§ **EXERCISE TASK**
Copy out the material below word for word, leaving out the pictures.

§ **ENTRIES SUPPLIED**
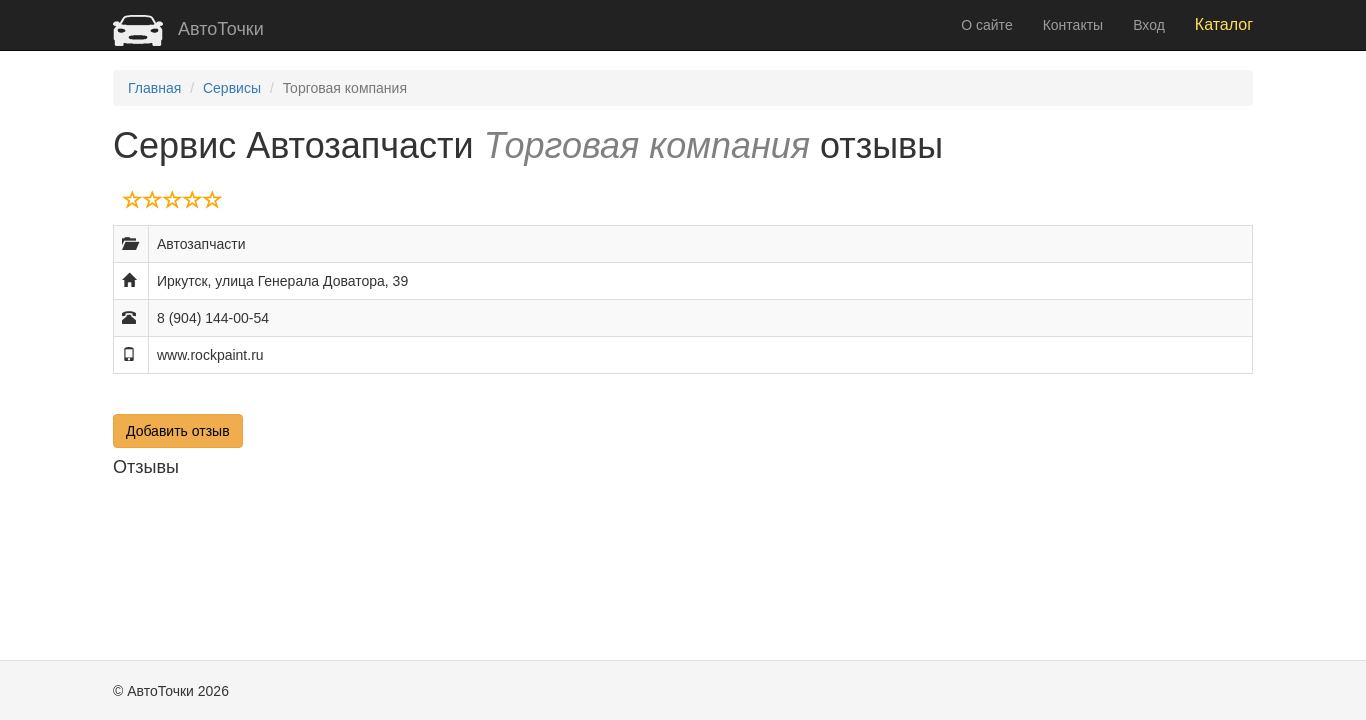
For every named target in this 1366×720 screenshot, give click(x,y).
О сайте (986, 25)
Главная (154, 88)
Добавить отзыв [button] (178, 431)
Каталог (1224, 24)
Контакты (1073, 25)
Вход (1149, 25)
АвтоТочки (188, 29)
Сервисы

§ **TASK RESULT**
For every named target in this 1366×720 screenshot, give click(x,y).
О сайте (986, 25)
Главная (154, 88)
Добавить отзыв [button] (178, 431)
Каталог (1224, 24)
Контакты (1073, 25)
Вход (1149, 25)
АвтоТочки (188, 29)
Сервисы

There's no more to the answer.